英語やヒンディ語などは横書きの左から右への記述だが、ヘブライ語やアラビア語などは横書きの右から左への記述となる。日本語縦書きは右から左への行送りだが、同じく縦書きのモンゴル語は左から右への行送りとなる。
CSS Writing Modes Level 3は、こういった世界中のさまざまな言語の記述方向をウェブ上で実装可能とする、CSSの新たな国際標準仕様だ。これにより、ウェブの同じページ上にあるテキストを縦書き/横書き混在にしたり、左から右/右から左の行送りにすることが可能となる。また、双方向混在の記述における分離や、字形の方向制御、縦書き行中に短い横書き文字列を挿入する機能も追加された。
なお、新しい仕様の機能は勧告案(PR/Proposed Recommendation)の時点で、少なくとも2つ以上のブラウザで実装されていることなどが要件になっている。これがW3C勧告になったことにより、実装途中の新技術という段階から、世界中で安定して使用できる仕様へと変わったことになる。

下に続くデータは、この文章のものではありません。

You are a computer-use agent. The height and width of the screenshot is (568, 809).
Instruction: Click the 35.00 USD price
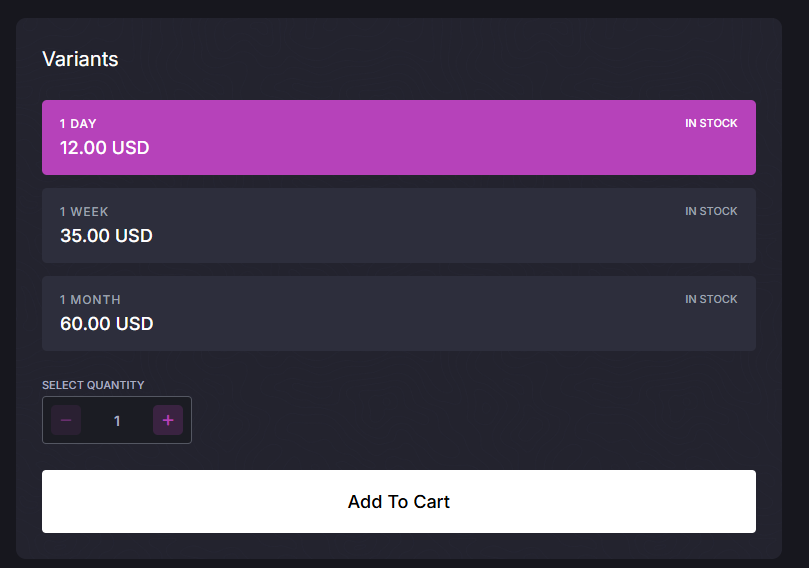106,236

W3C Steering Committee(運営委員会)のメンバーで、慶應義塾大学 環境情報学部教授の村井純氏は、「2004年にW3C CSSワーキンググループがテキストレイアウトの開発に着手してから15年、本日がCSS Writing Modes Level3がW3C勧告に到達したマイルストーンです。数え切れないほどの議論や開発、調整、そして日本だけでなく、多くのアジア諸国の協力のおかげで、日本の文化でもある縦書きCSSがWeb上で、ついに国際的な標準になりました。」とコメントしている。
また、一般社団法人日本電子出版協会(JEPA)CTOで、IDPF EPUBワーキンググループの国際化サブグループで当時リーダーだった村田真氏は、「日本の電子書籍ビジネスの黎明期において、OWPに縦書きがないことは深刻な障害でした。幸いなことに、ぎりぎりのタイミングでCSS Writing Modesが始まりました。W3Cの援助なしには、日本の電子書籍ビジネスの繁栄はあり得なかったのです。」とコメントしている。ほか、BPS株式会社、講談社、ヤフージャパンが声を寄せている。
参考リンク
W3Cのリリース(日本語版)
https://www.w3.org/2019/12/pressrelease-css-writing-modes-rec.html.ja
W3Cのリリース(英語版:JEPA村田氏以下のコメントはこちら)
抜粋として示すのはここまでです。